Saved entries
┌──

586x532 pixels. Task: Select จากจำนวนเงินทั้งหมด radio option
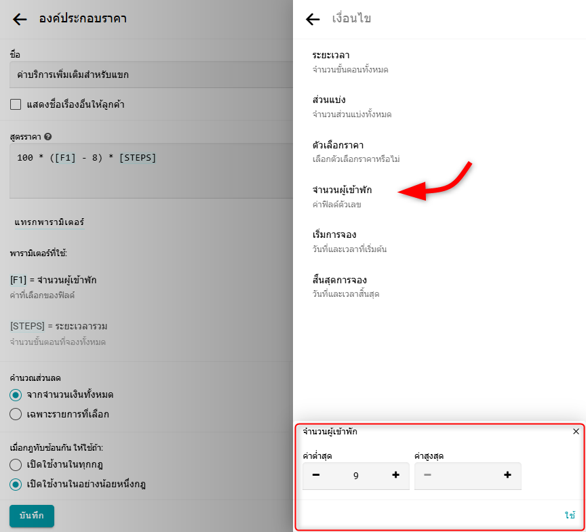pyautogui.click(x=16, y=394)
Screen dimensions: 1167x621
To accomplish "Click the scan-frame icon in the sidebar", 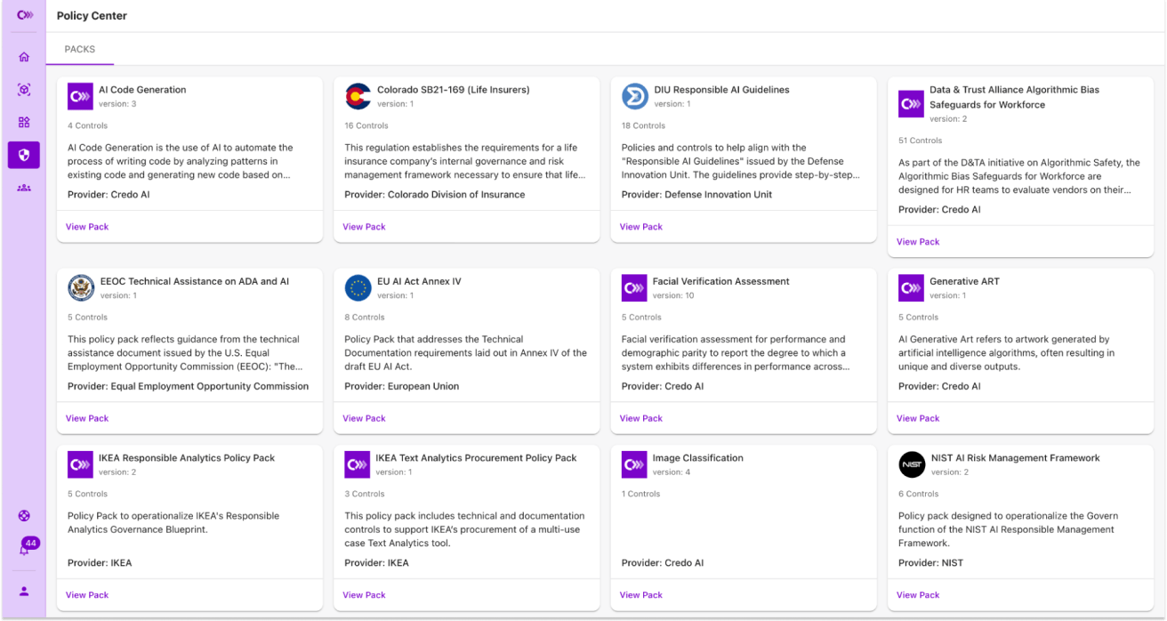I will pyautogui.click(x=24, y=90).
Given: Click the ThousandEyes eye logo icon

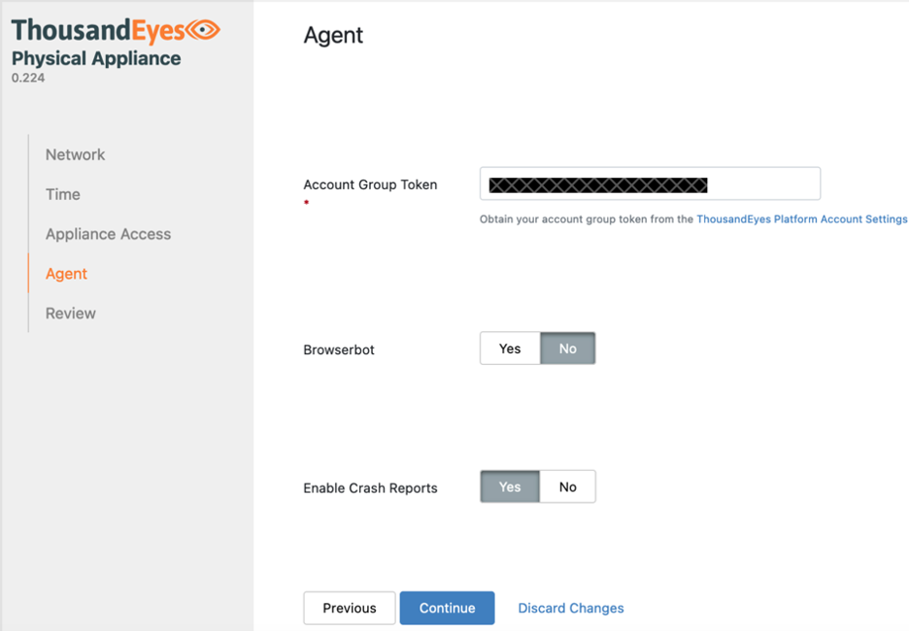Looking at the screenshot, I should tap(203, 30).
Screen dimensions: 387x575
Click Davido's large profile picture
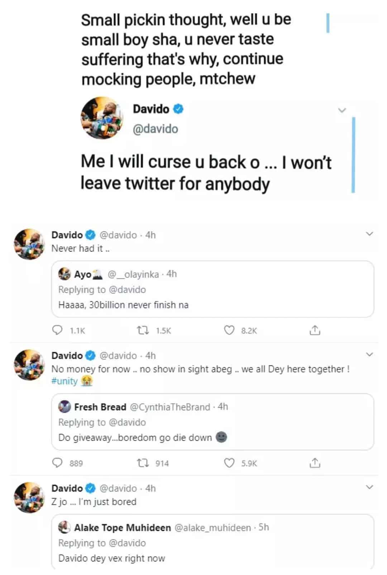pos(102,118)
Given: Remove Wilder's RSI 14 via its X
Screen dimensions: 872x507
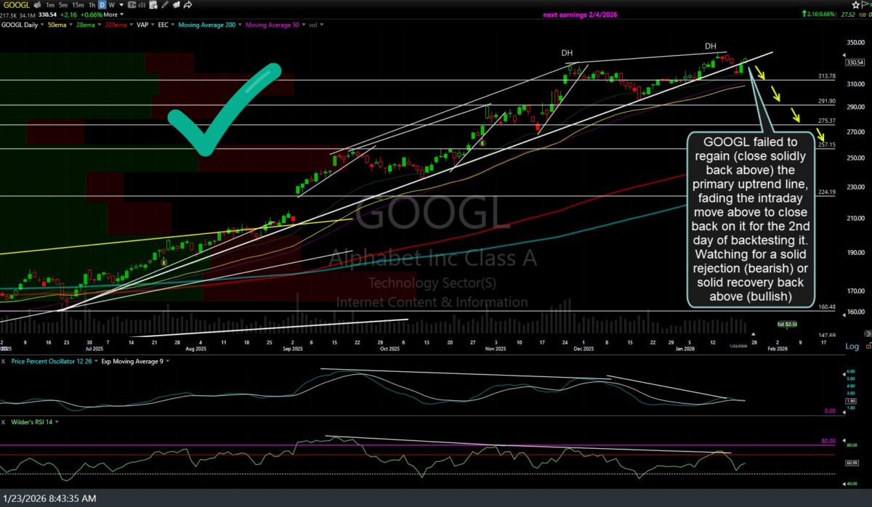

└──

What you need to do: Beginning with the line containing "Click Davido's large profile picture" and ending with the last line of the data, output those lines exactly and nothing more. Omit every picture.

Result of the exercise:
Click Davido's large profile picture
pos(102,118)
Given: Remove Wilder's RSI 14 via its X
Screen dimensions: 872x507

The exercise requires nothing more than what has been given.